Search code examples
urlwebunicodeiri

What are the eligible characters in a URL's Fragment (location.hash)?


Context: I am creating an app that stores its data in the location.hash. I want to encode as few characters as possible to maintain maximum legibility.

As explained in this answer, reserved characters are different for each segment of the URL. So what are the limitations for URL Fragment/location.hash specifically?
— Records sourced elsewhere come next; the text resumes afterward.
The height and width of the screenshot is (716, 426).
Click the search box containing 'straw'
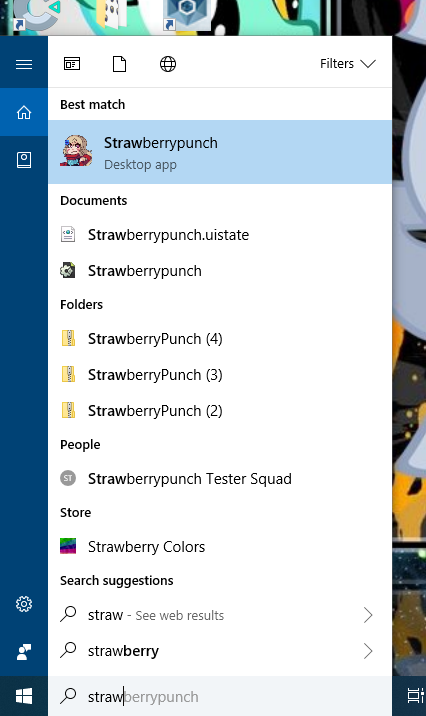pos(220,696)
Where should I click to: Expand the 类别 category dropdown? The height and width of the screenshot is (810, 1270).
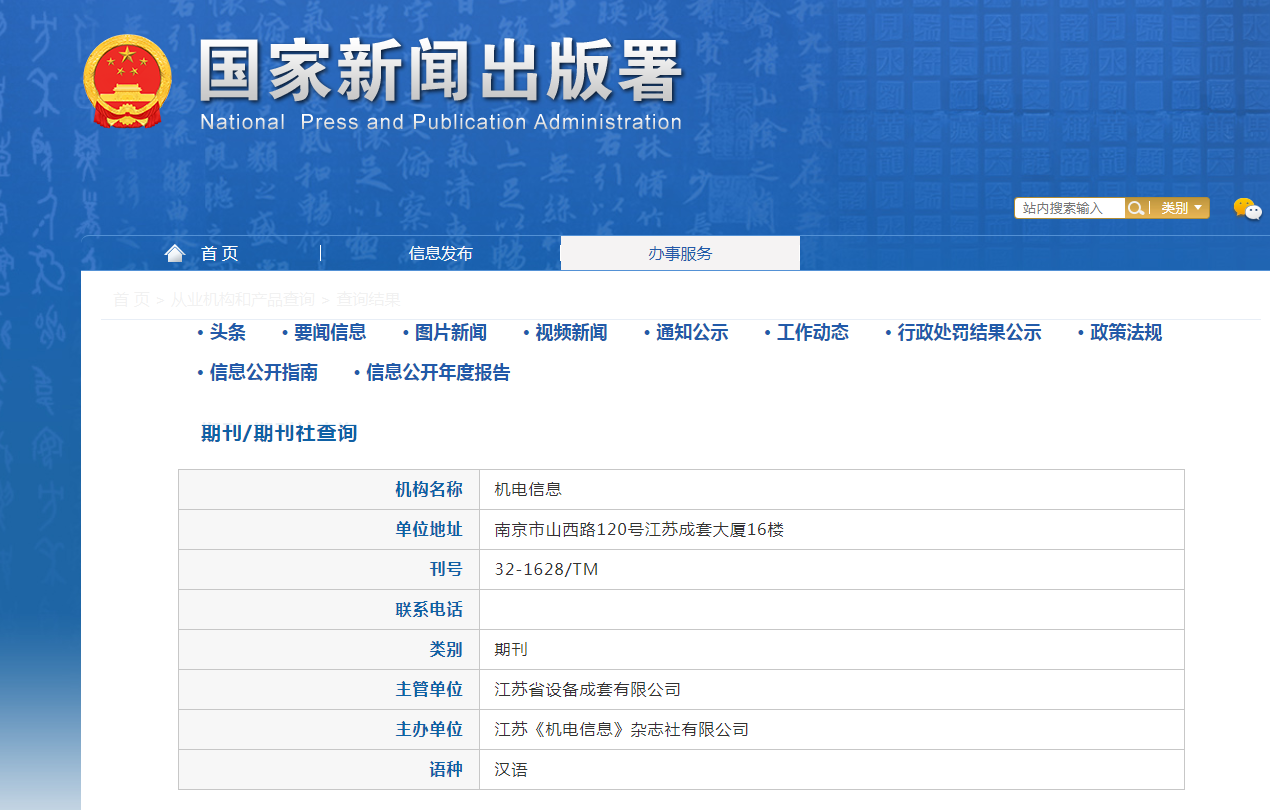click(1181, 208)
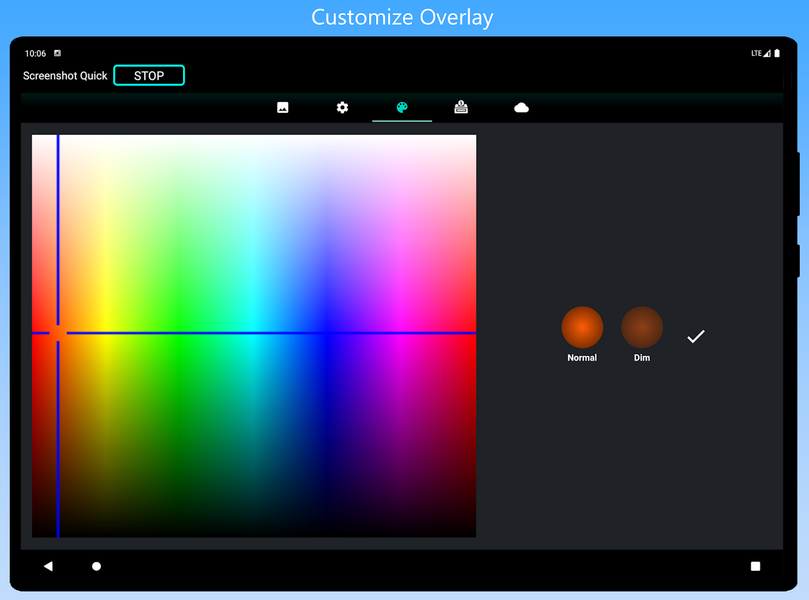Tap the Android back navigation arrow
This screenshot has height=600, width=809.
[48, 566]
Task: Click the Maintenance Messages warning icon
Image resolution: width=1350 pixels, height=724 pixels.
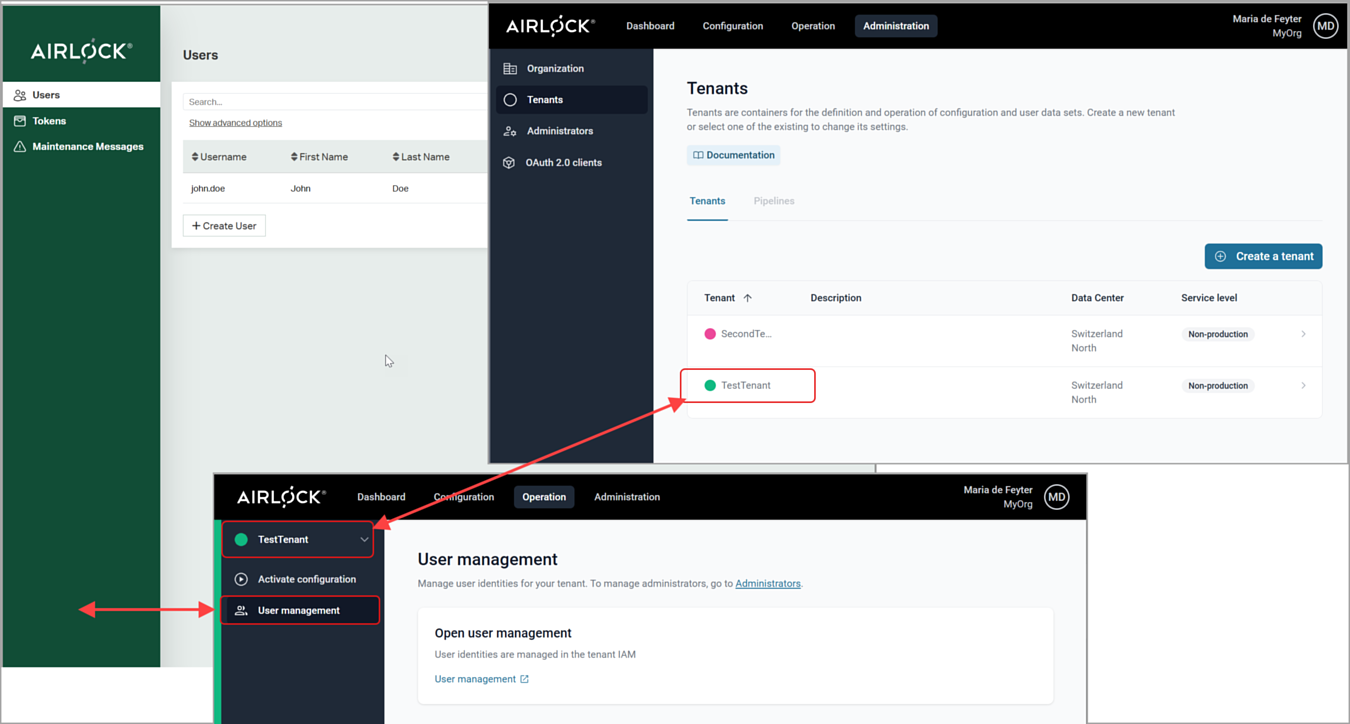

Related post: Unicode characters in URLs


Solution

  • According to RFC 3986: Uniform Resource Identifier (URI):

    fragment      = *( pchar / "/" / "?" )
    pchar         = unreserved / pct-encoded / sub-delims / ":" / "@"
    unreserved    = ALPHA / DIGIT / "-" / "." / "_" / "~"
    pct-encoded   = "%" HEXDIG HEXDIG
    sub-delims    = "!" / "$" / "&" / "'" / "(" / ")"
                  / "*" / "+" / "," / ";" / "="
    

    Unpacking all that, and ignoring percent-encoding, I find the following set of characters:

    abcdefghijklmnopqrstuvwxyzABCDEFGHIJKLMNOPQRSTUVWXYZ0123456789-._~!$&'()*+,;=:@/?
    

    Although the RFC does not mandate a particular encoding and deals in characters only (not bytes), according to Section 2.3 ALPHA means ASCII only, i.e. the 26 letters of the Latin alphabet. Any non-ASCII letters must therefore be percent-encoded.